They say you can’t teach an old dog new tricks, but it would seem this saying only rings true when it comes to actual dogs. As a metaphor for any other type of old guard it tends to fall apart. There’s the reason the old guard is the old guard, and it’s because they’re good at what they do.
Take professional DDoS attackers, for example. They were content to wait out the DDoS-for-hire trend, maybe even making some money renting out their own botnets, but as the websites and businesses of the world grew accustomed to the short burst, low volume attacks limping forth from these for-hire services, the old pros saw a window of opportunity flung open and oh, how they’ve capitalized. The old dogs are back, and they’ve got a new trick.
A Tale As Old As The Internet
What is DDoS is a question that has been asked and answered for decades: a DDoS or distributed denial of service attack is one that uses a botnet of malware-infected devices to smash a target server or network with malicious requests or traffic with the end goal of bringing down the website or service, or at least degrading its performance so much it can’t be used.
A trend towards absolutely massive DDoS attacks appeared at the end of 2016 as the Mirai IoT botnet – composed of hundreds of thousands of infected devices – went to work breaking all biggest attack in history records. When word got out that the Mirai records themselves had been smashed at the beginning of 2018, many were quick to assume that the IoT botnets were at it again. However, it was not so. Thanks to the ingenuity of professional attackers, having remote control over hundreds of thousands of devices is no longer necessary to launch an attack of an absolutely staggering size.
As with many types of DDoS attacks, this new variety begins with a tool designed to help the internet run smoothly and efficiently. Memcached servers are cache servers that store tremendous amounts of data from a tremendous number of websites in order to minimize the number of times a website’s external data source, such as a database, needs to be read. Memcached servers are free, open-source, and very popular.
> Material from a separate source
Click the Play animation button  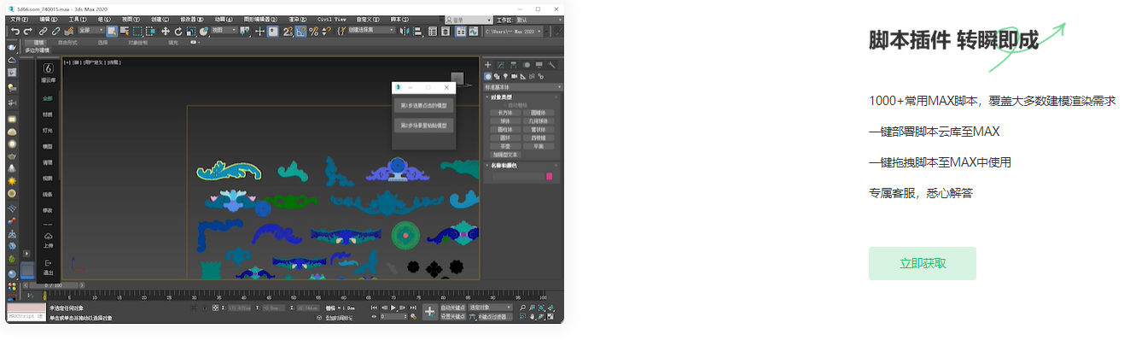point(393,307)
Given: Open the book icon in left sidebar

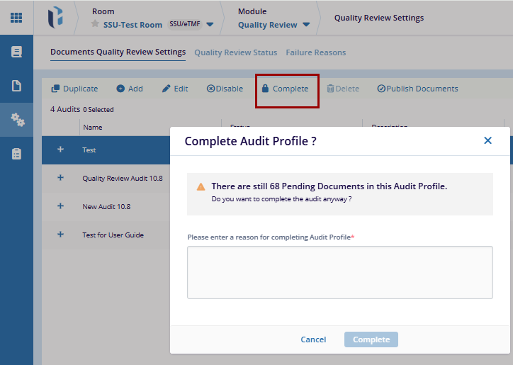Looking at the screenshot, I should point(16,52).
From the perspective of a website or business owner, Memcached servers are excellent tools for improving website performance while minimizing strain on a website’s own servers. From a DDoS attacker’s perspective, Memcached servers are excellent tools for unleashing huge amounts of data.
Not so well-served
Many public-facing Memcached servers use port 11211 by default. This allows attackers to spoof the IP of their intended target and send requests to these servers for statistics, which then returns a message to the target so enormous in size it has the potential to cause a DDoS attack. With multiple spoofed requests, the return only gets larger.
This is what’s called a distributed denial of service amplification vector, which means attackers get a huge or amplified return (the message with Memcached statistics) on their relatively small effort (the request for statistics). As far as new tricks go, Memcached attacks are by far the biggest amplification vector currently available. NTP attacks, which are known for their amplification capabilities, ring up an amplification factor of 557 times the original payload. Memcached attacks? An amplification factor anywhere from 9000 to 51,000. This is what has allowed attackers to unleash a 1.35 Tbps attack on GitHub, and a 1.7 Tbps attack on a target that has gone unnamed.
The previous attack record stood at 1.2 Tbps, courtesy of the Mirai IoT botnet.
Brawn vs. Brawn
A patch has been issued in order to disable the UDP protocol on Memcached servers that allows these attacks to be launched. Firstly, however, as has been evidenced by many vulnerabilities and attacks in the past, there’s a good chance many Memcached servers will go unpatched for years, allowing this amplification vector to hang around. Secondly, professional attackers aren’t going to be stopping with this one new trick, and you can count on the next record-breaking amplification vector to be lurking somewhere just around the corner.
Dealing with attacks of this size requires professional DDoS protection that is cloud-based for infinite scalability. Nothing else has a hope of standing up to amplification vectors anywhere near what Memcached attacks are capable of. If you have a website or business, don’t get caught being the old dog that won’t learn the essential new trick of leading DDoS protection. It will not go well.